Question

The speed of electromagnetic waves (which include visible light, radio and X-rays) in vacuum is $3 \times {10^8}\dfrac{m}{{\sec }}$ . Wavelengths of visible light waves range from about $400\,nm$ in the violet to about $700\,nm$ in the red. What is the range of frequencies of these waves?

Answer 1

Hint:A varying electric field will produce a varying magnetic field and vice versa. The two waves are perpendicular to each other and they propagate in a direction which is perpendicular to both the waves. They are mutually perpendicular. This is known as an electromagnetic wave. The wave has a few characteristics like frequency, speed, wavelength. They all are related by different formulae. We know that frequency is inversely proportional to wavelength. Using the above relation, we will find the minimum and maximum frequencies of the EM wave.

Complete step by step answer:
We know that the speed of electromagnetic waves in vacuum is $3 \times {10^8}\dfrac{m}{{\sec }}$. The formula that relates the wavelength and frequency is:
$f = \dfrac{v}{\lambda }$
Where $f$ = frequency, $v$ is the velocity of the wave, which in vacuum is equal to speed of the light and $\lambda $ is the wavelength of the wave.

When frequency is maximum, the wavelength is minimum. When frequency is minimum, the wavelength is maximum. The wavelength range given is: $(400\,nm,700\,nm)$.Therefore, ${\lambda _{\min }} = \dfrac{c}{{{f_{\max }}}}$ and ${\lambda _{\max }} = \dfrac{c}{{{f_{\min }}}}$
When we use the formula, we need to make sure that all the quantities are SI or CGS.
$1\,nm = 1 \times {10^{ - 9}}m$

Now substituting them in the formula, we get:
${f_{\min }} = \dfrac{{3 \times {{10}^8}}}{{700 \times {{10}^{ - 9}}}}$
$\Rightarrow {f_{\min }} = \dfrac{{3 \times {{10}^8}}}{{700 \times {{10}^{ - 9}}}} \\
\Rightarrow {f_{\min }}= 0.00428 \times {10^{17}} = 4.28 \times {10^{14}}Hz$
$\Rightarrow {f_{\max }} = \dfrac{{3 \times {{10}^8}}}{{400 \times {{10}^{ - 9}}}}$
$\Rightarrow f_{\max } = \dfrac{{3 \times {{10}^8}}}{{400 \times {{10}^{ - 9}}}} \\
\Rightarrow f_{\max } = 0.0075 \times 10^{17}\\
\therefore f_{\max } = 7.5 \times 10^{14}Hz$

Hence, the range of frequencies is \[(4.28 \times {10^{14}}Hz,7.5 \times {10^{14}}Hz)\].

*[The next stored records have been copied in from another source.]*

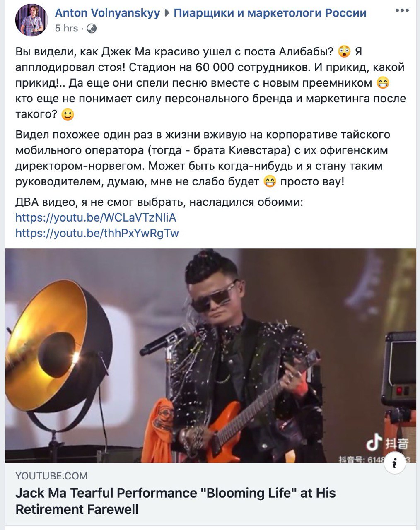Open the group Пиарщики и маркетологи России
Viewport: 420px width, 530px height.
tap(270, 13)
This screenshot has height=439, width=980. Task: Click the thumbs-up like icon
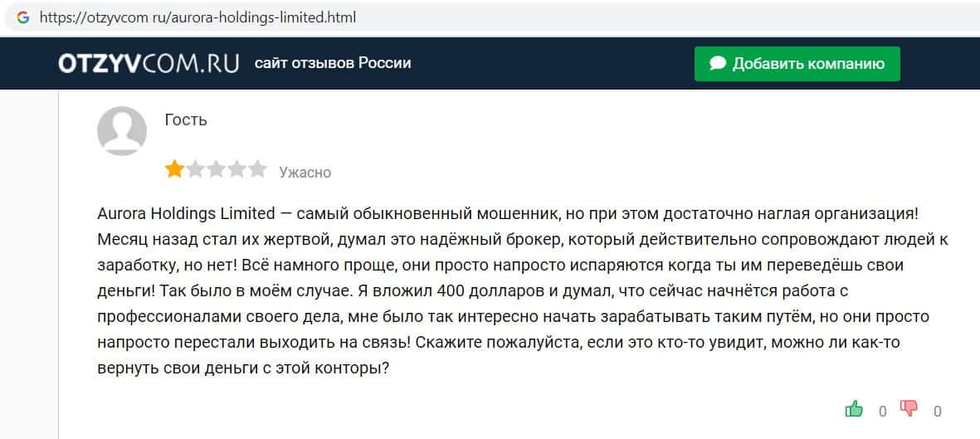pyautogui.click(x=853, y=408)
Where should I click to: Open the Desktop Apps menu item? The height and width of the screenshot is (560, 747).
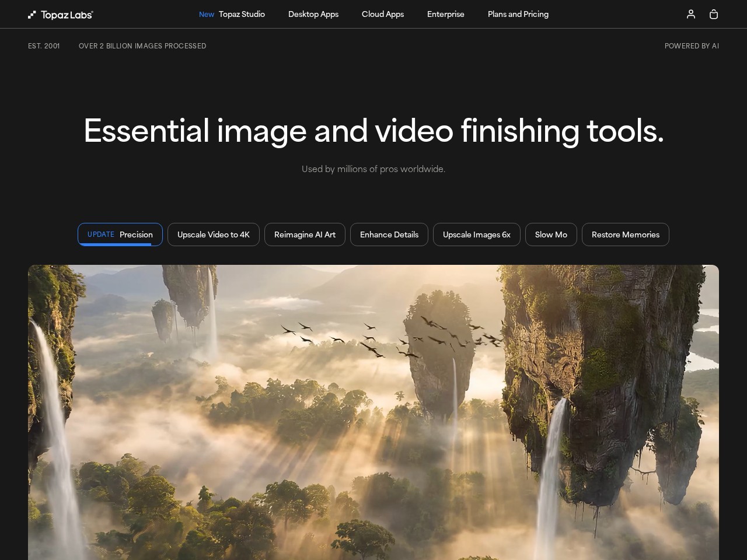pyautogui.click(x=313, y=14)
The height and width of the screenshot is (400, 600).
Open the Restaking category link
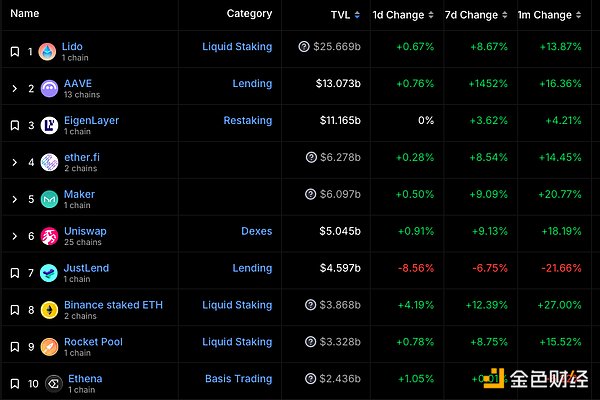[247, 120]
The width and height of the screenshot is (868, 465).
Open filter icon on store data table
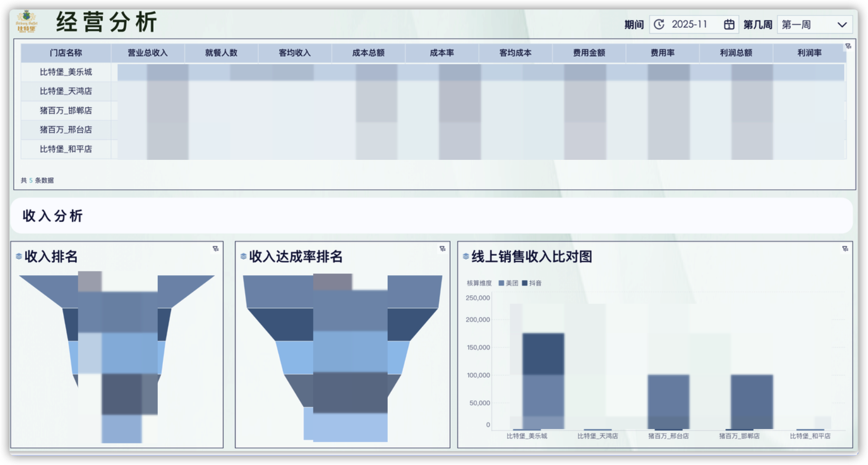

Note:We need to remember the formulae relating the wavelength and frequency.The frequency is inversely proportional to wavelength. So, when one is maximum, the other one is minimum. One should avoid calculation mistakes while solving. A simple mistake can give a wrong answer. We also need to remember the nanometer and meter conversions.One should always express all the quantities in the same units, either SI or CGS, preferably SI.